Et conscient qu’il est un bon à rien il n’en a ni regret ni amertume du fond de sa misère il sait être juste car tout passe devant lui sans pouvoir goûter à quelque fruit, ils passent sous son nez et se réjouit pour ceux qui y goûteront.
Être un bon à rien est simple au contraire de ceux qui se trouvent de grandes qualités, car leurs qualités les obligent à devoir les conserver, et le pauvre bon à rien s’il ne désire pas les qualités des autres est vraiment libre dans sa pauvreté.
Un riche qui se sent pauvres et un pauvre qui ne désir pas la richesse des autres sont finalement des chemins de pureté, il est important d’être détaché car l’âme s’en trouve plus rassuré, car le cœur de l’homme ne peut, pour son bien, ne s’attacher qu’à Dieu seul, tous les autres penchants vous éloignent de la divinité qui est la seule eau qui désaltère l’âme.
Alors le bon à rien y trouve son avantage, dans le mépris et l’indifférence qu’il reçoit il est repousser par les tendances extérieurs des autres vers le Père, si bien que du néant de sa vie il trouve le divin presque par hasard.
Dieu s’en réjouit car le bon à rien est nu, déshabillé de tout orgueil, convoitise, médisance, amertume, il était bon à rien parce que personne ne voulait de lui ou de son aide , et le seul qui s’est intéressé à lui est la perfection ultime que tous les gens perdus recherchent pour combler le vide de leur cœur.

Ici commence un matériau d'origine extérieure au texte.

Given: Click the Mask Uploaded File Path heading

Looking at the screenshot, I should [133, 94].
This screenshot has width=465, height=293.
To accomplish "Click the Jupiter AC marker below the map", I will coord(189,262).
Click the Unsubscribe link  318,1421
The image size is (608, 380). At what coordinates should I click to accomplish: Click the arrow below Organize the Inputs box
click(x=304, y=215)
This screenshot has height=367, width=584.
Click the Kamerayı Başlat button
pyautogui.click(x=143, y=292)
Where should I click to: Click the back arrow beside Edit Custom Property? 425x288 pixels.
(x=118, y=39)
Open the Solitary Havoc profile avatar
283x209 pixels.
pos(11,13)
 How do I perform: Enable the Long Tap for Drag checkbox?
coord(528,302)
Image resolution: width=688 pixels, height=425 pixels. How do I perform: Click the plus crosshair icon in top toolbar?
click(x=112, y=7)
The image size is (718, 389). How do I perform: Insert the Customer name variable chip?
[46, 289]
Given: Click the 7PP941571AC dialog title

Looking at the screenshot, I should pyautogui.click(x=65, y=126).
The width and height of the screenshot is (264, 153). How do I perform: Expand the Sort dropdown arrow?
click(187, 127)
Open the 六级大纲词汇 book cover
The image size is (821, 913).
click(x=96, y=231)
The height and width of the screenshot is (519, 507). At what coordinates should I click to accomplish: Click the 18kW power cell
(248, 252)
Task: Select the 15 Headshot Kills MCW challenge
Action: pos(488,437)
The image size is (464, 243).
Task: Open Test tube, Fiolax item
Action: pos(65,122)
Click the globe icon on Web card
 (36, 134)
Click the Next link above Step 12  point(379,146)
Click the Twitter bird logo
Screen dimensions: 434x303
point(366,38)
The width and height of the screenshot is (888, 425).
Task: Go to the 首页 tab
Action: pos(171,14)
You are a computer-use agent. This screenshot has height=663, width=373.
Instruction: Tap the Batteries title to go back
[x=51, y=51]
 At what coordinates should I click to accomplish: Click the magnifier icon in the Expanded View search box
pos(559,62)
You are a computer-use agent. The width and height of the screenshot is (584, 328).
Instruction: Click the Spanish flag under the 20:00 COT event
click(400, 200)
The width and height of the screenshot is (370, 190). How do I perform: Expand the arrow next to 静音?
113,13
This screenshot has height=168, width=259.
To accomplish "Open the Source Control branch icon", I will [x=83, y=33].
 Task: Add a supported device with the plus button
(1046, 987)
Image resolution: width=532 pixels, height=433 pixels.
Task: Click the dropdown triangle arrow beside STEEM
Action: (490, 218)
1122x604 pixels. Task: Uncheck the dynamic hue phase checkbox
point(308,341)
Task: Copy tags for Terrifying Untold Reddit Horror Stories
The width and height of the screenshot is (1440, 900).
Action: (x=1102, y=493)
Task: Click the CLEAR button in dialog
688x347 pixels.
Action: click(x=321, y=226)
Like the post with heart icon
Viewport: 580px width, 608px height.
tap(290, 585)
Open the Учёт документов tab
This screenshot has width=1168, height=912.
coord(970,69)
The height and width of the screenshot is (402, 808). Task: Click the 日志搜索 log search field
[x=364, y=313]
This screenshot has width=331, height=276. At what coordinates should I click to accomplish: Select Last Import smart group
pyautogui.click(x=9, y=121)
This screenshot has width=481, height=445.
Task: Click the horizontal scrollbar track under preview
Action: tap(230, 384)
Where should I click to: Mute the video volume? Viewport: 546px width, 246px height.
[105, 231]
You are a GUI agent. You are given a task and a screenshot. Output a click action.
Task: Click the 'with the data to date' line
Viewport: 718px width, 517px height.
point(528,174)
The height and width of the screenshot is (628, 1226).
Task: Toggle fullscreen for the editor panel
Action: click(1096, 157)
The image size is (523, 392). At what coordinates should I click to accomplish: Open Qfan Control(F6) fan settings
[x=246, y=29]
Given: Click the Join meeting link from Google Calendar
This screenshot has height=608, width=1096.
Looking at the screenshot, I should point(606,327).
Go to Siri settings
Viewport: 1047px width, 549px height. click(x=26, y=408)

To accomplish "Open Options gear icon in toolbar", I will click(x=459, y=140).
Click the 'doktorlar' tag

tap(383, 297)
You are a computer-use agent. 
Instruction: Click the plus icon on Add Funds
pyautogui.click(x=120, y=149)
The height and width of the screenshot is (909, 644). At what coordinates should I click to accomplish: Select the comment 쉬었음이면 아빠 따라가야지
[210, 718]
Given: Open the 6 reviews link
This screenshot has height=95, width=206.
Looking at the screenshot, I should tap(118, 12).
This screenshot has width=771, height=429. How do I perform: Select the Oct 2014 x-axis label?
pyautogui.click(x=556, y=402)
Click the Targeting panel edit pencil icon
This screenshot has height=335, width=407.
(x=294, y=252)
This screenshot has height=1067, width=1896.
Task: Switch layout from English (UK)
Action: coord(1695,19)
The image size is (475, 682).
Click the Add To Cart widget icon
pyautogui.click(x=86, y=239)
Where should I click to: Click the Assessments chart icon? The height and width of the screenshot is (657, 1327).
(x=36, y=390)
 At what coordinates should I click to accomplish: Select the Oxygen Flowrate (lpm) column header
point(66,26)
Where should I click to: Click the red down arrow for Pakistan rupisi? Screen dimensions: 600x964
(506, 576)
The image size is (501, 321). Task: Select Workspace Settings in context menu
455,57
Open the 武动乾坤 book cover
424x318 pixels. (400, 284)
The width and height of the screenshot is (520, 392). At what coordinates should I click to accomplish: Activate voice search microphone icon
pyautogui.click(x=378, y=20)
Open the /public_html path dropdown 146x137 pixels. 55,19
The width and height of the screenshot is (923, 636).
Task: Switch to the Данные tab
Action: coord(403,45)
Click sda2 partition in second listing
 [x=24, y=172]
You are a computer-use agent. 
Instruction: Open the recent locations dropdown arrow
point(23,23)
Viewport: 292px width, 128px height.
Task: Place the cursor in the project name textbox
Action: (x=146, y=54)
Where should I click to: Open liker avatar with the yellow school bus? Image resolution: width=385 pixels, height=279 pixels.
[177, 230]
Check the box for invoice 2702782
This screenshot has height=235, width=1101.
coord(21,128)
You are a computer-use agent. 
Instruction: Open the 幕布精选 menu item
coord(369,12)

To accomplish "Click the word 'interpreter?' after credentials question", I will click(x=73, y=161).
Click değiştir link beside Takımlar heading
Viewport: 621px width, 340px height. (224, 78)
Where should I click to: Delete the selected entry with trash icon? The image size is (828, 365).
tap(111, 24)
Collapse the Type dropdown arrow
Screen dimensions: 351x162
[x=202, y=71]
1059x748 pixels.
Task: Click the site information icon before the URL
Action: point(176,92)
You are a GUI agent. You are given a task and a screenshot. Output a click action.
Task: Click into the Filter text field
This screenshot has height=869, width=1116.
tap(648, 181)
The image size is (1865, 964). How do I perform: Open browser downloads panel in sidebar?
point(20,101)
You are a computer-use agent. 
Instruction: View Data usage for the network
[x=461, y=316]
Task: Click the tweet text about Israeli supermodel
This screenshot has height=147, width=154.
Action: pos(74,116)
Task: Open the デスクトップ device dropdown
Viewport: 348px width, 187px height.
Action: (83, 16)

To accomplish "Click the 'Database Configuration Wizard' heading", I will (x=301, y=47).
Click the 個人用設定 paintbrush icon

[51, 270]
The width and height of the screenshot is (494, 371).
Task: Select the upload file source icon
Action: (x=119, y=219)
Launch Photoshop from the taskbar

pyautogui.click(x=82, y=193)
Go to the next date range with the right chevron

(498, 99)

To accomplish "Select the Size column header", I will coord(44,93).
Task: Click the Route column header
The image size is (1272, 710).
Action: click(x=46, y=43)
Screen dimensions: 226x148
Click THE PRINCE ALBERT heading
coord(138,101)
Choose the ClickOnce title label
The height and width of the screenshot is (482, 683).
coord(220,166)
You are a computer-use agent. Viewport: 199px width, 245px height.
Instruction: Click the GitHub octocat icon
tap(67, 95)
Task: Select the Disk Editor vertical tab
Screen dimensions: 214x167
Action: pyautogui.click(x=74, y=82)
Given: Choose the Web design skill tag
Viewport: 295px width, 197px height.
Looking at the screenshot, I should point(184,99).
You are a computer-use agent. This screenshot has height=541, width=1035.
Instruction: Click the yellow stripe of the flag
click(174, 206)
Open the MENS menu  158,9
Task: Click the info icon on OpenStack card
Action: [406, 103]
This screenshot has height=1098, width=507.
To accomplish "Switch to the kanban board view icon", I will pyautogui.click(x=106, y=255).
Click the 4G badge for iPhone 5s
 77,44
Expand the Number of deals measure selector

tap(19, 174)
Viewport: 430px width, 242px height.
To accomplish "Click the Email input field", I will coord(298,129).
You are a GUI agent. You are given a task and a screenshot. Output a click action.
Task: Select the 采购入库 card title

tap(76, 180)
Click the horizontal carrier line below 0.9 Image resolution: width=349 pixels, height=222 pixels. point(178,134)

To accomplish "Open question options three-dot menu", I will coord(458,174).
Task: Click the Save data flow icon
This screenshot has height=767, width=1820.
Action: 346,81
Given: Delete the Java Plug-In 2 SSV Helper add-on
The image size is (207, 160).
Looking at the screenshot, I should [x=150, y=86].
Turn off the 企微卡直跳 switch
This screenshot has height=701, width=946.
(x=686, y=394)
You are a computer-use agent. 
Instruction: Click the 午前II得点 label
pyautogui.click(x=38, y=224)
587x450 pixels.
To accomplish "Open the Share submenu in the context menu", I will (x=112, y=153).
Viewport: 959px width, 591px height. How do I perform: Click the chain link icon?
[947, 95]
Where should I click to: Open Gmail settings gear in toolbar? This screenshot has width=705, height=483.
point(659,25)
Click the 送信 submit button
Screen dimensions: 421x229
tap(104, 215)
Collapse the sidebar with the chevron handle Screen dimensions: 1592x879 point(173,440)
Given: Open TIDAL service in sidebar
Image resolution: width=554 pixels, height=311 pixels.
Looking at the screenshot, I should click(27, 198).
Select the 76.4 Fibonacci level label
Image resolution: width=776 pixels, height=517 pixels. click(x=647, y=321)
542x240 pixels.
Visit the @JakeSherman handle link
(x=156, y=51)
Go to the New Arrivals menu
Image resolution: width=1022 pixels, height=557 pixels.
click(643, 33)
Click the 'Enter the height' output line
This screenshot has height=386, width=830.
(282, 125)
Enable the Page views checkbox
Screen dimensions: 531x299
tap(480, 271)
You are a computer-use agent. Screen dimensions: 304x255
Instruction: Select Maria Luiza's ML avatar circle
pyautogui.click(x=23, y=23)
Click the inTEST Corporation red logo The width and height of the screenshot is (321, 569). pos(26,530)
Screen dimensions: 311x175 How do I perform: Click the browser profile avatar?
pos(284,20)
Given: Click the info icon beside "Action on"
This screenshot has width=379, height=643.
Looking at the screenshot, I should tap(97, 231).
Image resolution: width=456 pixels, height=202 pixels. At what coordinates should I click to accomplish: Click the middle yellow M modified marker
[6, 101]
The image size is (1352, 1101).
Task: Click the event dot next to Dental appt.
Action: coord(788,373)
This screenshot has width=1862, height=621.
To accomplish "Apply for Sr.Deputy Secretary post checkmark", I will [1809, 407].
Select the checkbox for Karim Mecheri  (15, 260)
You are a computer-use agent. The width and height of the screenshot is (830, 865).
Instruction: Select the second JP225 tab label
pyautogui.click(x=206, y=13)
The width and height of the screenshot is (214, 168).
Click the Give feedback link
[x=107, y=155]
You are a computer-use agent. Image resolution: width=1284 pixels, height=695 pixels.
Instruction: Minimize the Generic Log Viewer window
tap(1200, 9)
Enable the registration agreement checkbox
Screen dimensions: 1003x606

A chercher ailleurs que dans le divin, à se constituer des trésors d’or et d’argent, de biens, de popularité, d’influence, cette quête inversée dictée par le monde et ses fausses pensées éloignent jusqu’au désert funeste les âmes de ceux qui s’y adonnent.
Quand on préfère un verre d’eau prélever de sa propre main, et que l’on renonce à l’océan que Dieu nous promet, qu’avons nous compris de notre nature et de notre condition, marchons nous sur la tête.
On sait bien que nous ne pouvons pas voler avec les ailes des oiseaux, personne ne s’y essaye et pourtant l’humanité croit s’élever en battant des bras, ou avec des fusées qui deviendront de bombes pour se détruire.
Ridicule, ce monde est ridicule, c’est le bon à rien qui peut les aider ceux qui ne reconnaissent plus la gauche de leur droite et vice versa, car son regard voit et ses oreilles entendent, il n’y a pas dans son cerveau le bruit permanent du monde qui parlent sans cesse d’un ton alarmiste et effrayant, et l’aveuglement de ceux qui fixe chaque jour leur image sur des écrans pour vendre leur âme qui était si précieuse mais aujourd’hui si souillée.
Et si tous étaient des bons à rien comment serait le monde ?
On inverserait toutes les contradictions, on préférerait l’océan au verre d’eau, se remplir d’eau vive qu’est la parole de Dieu, aimé son prochain sans vouloir le changer, tel qu’il est, et découvrir les trésors de la miséricorde que l’on peut avoir les uns pour les autres, et faire que de tous bons à rien alors il n’y en ai plus aucun parceque l’humanité ne ferait alors plus qu’un.